- _Problem requirements_: Switch every "GUI agent" to "screen assistant" in the records below, and leave everything else unchanged.

Stored data entries:
= = = = = = =

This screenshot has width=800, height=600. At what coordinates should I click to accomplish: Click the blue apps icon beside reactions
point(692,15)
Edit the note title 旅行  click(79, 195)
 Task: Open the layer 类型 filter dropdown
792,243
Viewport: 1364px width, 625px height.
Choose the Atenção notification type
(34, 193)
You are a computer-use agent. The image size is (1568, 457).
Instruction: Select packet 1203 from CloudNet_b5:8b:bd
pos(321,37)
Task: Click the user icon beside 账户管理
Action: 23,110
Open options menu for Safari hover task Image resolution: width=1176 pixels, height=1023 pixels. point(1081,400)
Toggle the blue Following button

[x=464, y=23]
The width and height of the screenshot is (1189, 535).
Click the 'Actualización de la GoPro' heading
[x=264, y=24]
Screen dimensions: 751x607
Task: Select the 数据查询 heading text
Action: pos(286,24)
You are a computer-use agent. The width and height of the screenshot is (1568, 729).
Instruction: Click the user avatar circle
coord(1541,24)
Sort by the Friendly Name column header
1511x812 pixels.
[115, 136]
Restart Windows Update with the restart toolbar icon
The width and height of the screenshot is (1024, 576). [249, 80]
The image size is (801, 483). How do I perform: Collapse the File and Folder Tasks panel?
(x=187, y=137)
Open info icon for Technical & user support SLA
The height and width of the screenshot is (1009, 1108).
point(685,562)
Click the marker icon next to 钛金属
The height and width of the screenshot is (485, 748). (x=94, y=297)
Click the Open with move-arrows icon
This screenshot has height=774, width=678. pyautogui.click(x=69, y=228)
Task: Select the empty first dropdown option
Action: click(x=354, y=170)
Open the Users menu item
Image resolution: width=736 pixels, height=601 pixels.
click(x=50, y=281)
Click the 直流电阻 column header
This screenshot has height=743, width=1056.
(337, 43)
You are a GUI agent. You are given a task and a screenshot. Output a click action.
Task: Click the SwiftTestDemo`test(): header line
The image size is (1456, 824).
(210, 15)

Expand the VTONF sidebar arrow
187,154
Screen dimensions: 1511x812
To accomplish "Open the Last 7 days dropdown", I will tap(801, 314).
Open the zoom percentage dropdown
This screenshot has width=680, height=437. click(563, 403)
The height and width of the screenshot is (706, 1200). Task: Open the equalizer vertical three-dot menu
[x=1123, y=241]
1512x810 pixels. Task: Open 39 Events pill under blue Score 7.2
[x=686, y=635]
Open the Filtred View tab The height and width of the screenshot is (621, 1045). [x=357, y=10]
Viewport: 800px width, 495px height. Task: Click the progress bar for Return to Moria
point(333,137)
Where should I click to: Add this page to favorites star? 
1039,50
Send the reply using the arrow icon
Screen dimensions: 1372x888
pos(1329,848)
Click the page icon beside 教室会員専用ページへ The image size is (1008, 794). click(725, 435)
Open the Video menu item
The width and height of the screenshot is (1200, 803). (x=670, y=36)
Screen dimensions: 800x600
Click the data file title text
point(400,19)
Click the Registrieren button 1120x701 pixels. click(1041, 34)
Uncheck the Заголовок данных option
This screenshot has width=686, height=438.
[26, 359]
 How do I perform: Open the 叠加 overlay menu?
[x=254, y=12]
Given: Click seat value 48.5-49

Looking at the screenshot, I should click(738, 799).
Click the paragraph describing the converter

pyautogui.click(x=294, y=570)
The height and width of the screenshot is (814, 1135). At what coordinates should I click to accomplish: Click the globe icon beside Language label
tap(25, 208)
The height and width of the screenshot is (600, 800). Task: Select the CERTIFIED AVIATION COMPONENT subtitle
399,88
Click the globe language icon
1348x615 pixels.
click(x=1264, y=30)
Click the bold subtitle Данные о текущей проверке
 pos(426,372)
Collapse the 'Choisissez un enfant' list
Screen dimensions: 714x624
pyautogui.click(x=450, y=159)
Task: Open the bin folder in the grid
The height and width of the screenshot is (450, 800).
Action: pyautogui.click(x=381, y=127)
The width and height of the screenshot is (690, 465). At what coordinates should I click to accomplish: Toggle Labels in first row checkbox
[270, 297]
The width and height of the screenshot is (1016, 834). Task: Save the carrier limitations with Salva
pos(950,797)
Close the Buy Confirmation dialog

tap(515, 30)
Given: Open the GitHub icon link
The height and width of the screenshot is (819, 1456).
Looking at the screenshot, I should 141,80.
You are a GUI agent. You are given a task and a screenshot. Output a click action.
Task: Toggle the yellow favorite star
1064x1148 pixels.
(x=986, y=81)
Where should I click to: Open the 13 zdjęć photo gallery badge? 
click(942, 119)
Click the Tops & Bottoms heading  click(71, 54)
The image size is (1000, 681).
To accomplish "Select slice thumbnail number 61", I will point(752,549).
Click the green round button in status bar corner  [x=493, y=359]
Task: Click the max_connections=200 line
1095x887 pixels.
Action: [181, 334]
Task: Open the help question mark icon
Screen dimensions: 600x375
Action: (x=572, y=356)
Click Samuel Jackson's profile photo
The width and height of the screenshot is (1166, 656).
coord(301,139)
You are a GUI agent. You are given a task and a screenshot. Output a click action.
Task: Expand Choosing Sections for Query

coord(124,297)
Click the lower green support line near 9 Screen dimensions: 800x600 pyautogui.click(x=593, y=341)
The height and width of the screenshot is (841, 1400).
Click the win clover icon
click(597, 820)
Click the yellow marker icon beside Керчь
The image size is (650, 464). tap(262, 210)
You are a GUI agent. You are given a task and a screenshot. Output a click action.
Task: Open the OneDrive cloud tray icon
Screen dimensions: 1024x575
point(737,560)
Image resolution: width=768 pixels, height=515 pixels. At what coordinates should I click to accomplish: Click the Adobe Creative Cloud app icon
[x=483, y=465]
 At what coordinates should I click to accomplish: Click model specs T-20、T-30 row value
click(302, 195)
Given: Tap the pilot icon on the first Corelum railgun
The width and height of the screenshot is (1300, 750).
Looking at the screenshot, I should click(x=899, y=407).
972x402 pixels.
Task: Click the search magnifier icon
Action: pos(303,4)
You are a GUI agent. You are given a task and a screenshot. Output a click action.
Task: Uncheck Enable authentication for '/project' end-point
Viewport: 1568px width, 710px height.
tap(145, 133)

= = = = = = =

- _Right answer_:
This screenshot has width=800, height=600. At what coordinates should I click to accomplish: Click the blue apps icon beside reactions
point(692,15)
Edit the note title 旅行  click(79, 195)
 Task: Open the layer 类型 filter dropdown
792,243
Viewport: 1364px width, 625px height.
Choose the Atenção notification type
(34, 193)
You are a computer-use agent. The image size is (1568, 457).
Instruction: Select packet 1203 from CloudNet_b5:8b:bd
pos(321,37)
Task: Click the user icon beside 账户管理
Action: 23,110
Open options menu for Safari hover task Image resolution: width=1176 pixels, height=1023 pixels. point(1081,400)
Toggle the blue Following button

[x=464, y=23]
The width and height of the screenshot is (1189, 535).
Click the 'Actualización de la GoPro' heading
[x=264, y=24]
Screen dimensions: 751x607
Task: Select the 数据查询 heading text
Action: pos(286,24)
You are a computer-use agent. The width and height of the screenshot is (1568, 729).
Instruction: Click the user avatar circle
coord(1541,24)
Sort by the Friendly Name column header
1511x812 pixels.
[115, 136]
Restart Windows Update with the restart toolbar icon
The width and height of the screenshot is (1024, 576). [249, 80]
The image size is (801, 483). How do I perform: Collapse the File and Folder Tasks panel?
(x=187, y=137)
Open info icon for Technical & user support SLA
The height and width of the screenshot is (1009, 1108).
point(685,562)
Click the marker icon next to 钛金属
The height and width of the screenshot is (485, 748). (x=94, y=297)
Click the Open with move-arrows icon
This screenshot has height=774, width=678. pyautogui.click(x=69, y=228)
Task: Select the empty first dropdown option
Action: click(x=354, y=170)
Open the Users menu item
Image resolution: width=736 pixels, height=601 pixels.
click(x=50, y=281)
Click the 直流电阻 column header
This screenshot has height=743, width=1056.
(337, 43)
You are a screen assistant. You are given a task and a screenshot. Output a click action.
Task: Click the SwiftTestDemo`test(): header line
The image size is (1456, 824).
(210, 15)

Expand the VTONF sidebar arrow
187,154
Screen dimensions: 1511x812
To accomplish "Open the Last 7 days dropdown", I will tap(801, 314).
Open the zoom percentage dropdown
This screenshot has width=680, height=437. click(563, 403)
The height and width of the screenshot is (706, 1200). Task: Open the equalizer vertical three-dot menu
[x=1123, y=241]
1512x810 pixels. Task: Open 39 Events pill under blue Score 7.2
[x=686, y=635]
Open the Filtred View tab The height and width of the screenshot is (621, 1045). [x=357, y=10]
Viewport: 800px width, 495px height. Task: Click the progress bar for Return to Moria
point(333,137)
Where should I click to: Add this page to favorites star? 
1039,50
Send the reply using the arrow icon
Screen dimensions: 1372x888
pos(1329,848)
Click the page icon beside 教室会員専用ページへ The image size is (1008, 794). click(725, 435)
Open the Video menu item
The width and height of the screenshot is (1200, 803). (x=670, y=36)
Screen dimensions: 800x600
Click the data file title text
point(400,19)
Click the Registrieren button 1120x701 pixels. click(1041, 34)
Uncheck the Заголовок данных option
This screenshot has width=686, height=438.
[26, 359]
 How do I perform: Open the 叠加 overlay menu?
[x=254, y=12]
Given: Click seat value 48.5-49

Looking at the screenshot, I should click(738, 799).
Click the paragraph describing the converter

pyautogui.click(x=294, y=570)
The height and width of the screenshot is (814, 1135). At what coordinates should I click to accomplish: Click the globe icon beside Language label
tap(25, 208)
The height and width of the screenshot is (600, 800). Task: Select the CERTIFIED AVIATION COMPONENT subtitle
399,88
Click the globe language icon
1348x615 pixels.
click(x=1264, y=30)
Click the bold subtitle Данные о текущей проверке
 pos(426,372)
Collapse the 'Choisissez un enfant' list
Screen dimensions: 714x624
pyautogui.click(x=450, y=159)
Task: Open the bin folder in the grid
The height and width of the screenshot is (450, 800).
Action: pyautogui.click(x=381, y=127)
The width and height of the screenshot is (690, 465). At what coordinates should I click to accomplish: Toggle Labels in first row checkbox
[270, 297]
The width and height of the screenshot is (1016, 834). Task: Save the carrier limitations with Salva
pos(950,797)
Close the Buy Confirmation dialog

tap(515, 30)
Given: Open the GitHub icon link
The height and width of the screenshot is (819, 1456).
Looking at the screenshot, I should 141,80.
You are a screen assistant. You are given a task and a screenshot. Output a click action.
Task: Toggle the yellow favorite star
1064x1148 pixels.
(x=986, y=81)
Where should I click to: Open the 13 zdjęć photo gallery badge? 
click(942, 119)
Click the Tops & Bottoms heading  click(71, 54)
The image size is (1000, 681).
To accomplish "Select slice thumbnail number 61", I will point(752,549).
Click the green round button in status bar corner  [x=493, y=359]
Task: Click the max_connections=200 line
1095x887 pixels.
Action: [181, 334]
Task: Open the help question mark icon
Screen dimensions: 600x375
Action: (x=572, y=356)
Click Samuel Jackson's profile photo
The width and height of the screenshot is (1166, 656).
coord(301,139)
You are a screen assistant. You are given a task and a screenshot. Output a click action.
Task: Expand Choosing Sections for Query

coord(124,297)
Click the lower green support line near 9 Screen dimensions: 800x600 pyautogui.click(x=593, y=341)
The height and width of the screenshot is (841, 1400).
Click the win clover icon
click(597, 820)
Click the yellow marker icon beside Керчь
The image size is (650, 464). tap(262, 210)
You are a screen assistant. You are given a task and a screenshot. Output a click action.
Task: Open the OneDrive cloud tray icon
Screen dimensions: 1024x575
point(737,560)
Image resolution: width=768 pixels, height=515 pixels. At what coordinates should I click to accomplish: Click the Adobe Creative Cloud app icon
[x=483, y=465]
 At what coordinates should I click to accomplish: Click model specs T-20、T-30 row value
click(302, 195)
Given: Tap the pilot icon on the first Corelum railgun
The width and height of the screenshot is (1300, 750).
Looking at the screenshot, I should click(x=899, y=407).
972x402 pixels.
Task: Click the search magnifier icon
Action: pos(303,4)
You are a screen assistant. You are given a task and a screenshot. Output a click action.
Task: Uncheck Enable authentication for '/project' end-point
Viewport: 1568px width, 710px height.
tap(145, 133)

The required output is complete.